> **What you have to do**:
All that should appear is the run of lines from the one containing "Terms of Use (45, 2469)" through the end of the records, each repeated exactly.

> **The records**:
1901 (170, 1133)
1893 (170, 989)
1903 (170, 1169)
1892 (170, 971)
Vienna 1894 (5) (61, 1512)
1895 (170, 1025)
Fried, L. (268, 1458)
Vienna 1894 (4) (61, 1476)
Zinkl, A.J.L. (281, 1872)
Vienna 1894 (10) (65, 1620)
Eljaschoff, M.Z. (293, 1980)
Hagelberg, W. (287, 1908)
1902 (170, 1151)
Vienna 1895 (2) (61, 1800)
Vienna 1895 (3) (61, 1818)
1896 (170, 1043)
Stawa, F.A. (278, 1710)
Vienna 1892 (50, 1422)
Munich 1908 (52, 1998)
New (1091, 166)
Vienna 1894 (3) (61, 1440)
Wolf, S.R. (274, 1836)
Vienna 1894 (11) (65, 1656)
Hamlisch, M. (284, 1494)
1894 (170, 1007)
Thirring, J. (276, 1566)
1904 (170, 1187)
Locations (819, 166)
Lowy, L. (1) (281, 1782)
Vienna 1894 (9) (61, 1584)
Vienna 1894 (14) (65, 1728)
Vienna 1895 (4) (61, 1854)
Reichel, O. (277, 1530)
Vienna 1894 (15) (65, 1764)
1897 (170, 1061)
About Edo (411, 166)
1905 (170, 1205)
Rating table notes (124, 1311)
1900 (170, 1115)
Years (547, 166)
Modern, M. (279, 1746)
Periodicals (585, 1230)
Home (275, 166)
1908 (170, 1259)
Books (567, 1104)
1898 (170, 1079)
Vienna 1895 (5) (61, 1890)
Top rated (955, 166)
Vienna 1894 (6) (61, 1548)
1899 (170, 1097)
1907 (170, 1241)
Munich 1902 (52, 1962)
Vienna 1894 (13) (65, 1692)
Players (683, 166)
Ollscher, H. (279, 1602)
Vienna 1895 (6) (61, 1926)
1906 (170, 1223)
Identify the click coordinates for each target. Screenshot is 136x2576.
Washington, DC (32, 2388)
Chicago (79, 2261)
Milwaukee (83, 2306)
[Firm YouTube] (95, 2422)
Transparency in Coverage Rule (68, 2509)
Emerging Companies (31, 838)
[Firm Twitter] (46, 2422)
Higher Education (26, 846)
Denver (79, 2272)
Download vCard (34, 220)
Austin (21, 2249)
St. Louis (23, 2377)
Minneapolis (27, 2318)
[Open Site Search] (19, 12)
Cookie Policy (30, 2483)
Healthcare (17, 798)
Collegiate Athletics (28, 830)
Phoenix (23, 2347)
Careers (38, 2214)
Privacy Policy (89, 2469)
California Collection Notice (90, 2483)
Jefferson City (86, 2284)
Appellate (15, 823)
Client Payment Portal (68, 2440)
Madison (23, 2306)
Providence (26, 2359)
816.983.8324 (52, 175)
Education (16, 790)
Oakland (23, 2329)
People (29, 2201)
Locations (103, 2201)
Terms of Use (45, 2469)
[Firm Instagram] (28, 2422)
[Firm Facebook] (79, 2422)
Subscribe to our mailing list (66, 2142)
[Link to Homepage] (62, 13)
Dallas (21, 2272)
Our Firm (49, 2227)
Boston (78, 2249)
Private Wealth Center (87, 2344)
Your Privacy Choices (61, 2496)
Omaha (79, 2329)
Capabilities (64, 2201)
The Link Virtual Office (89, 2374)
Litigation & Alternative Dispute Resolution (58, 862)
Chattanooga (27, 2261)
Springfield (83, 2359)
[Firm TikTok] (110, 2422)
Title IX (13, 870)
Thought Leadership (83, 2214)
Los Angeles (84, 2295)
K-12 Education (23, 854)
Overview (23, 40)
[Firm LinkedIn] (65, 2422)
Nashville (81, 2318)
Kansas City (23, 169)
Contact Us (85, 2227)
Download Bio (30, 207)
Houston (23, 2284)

> **Result**:
Terms of Use (45, 2469)
[Firm Instagram] (28, 2422)
[Firm Facebook] (79, 2422)
Subscribe to our mailing list (66, 2142)
[Link to Homepage] (62, 13)
Dallas (21, 2272)
Our Firm (49, 2227)
Boston (78, 2249)
Private Wealth Center (87, 2344)
Your Privacy Choices (61, 2496)
Omaha (79, 2329)
Capabilities (64, 2201)
The Link Virtual Office (89, 2374)
Litigation & Alternative Dispute Resolution (58, 862)
Chattanooga (27, 2261)
Springfield (83, 2359)
[Firm TikTok] (110, 2422)
Title IX (13, 870)
Thought Leadership (83, 2214)
Los Angeles (84, 2295)
K-12 Education (23, 854)
Overview (23, 40)
[Firm LinkedIn] (65, 2422)
Nashville (81, 2318)
Kansas City (23, 169)
Contact Us (85, 2227)
Download Bio (30, 207)
Houston (23, 2284)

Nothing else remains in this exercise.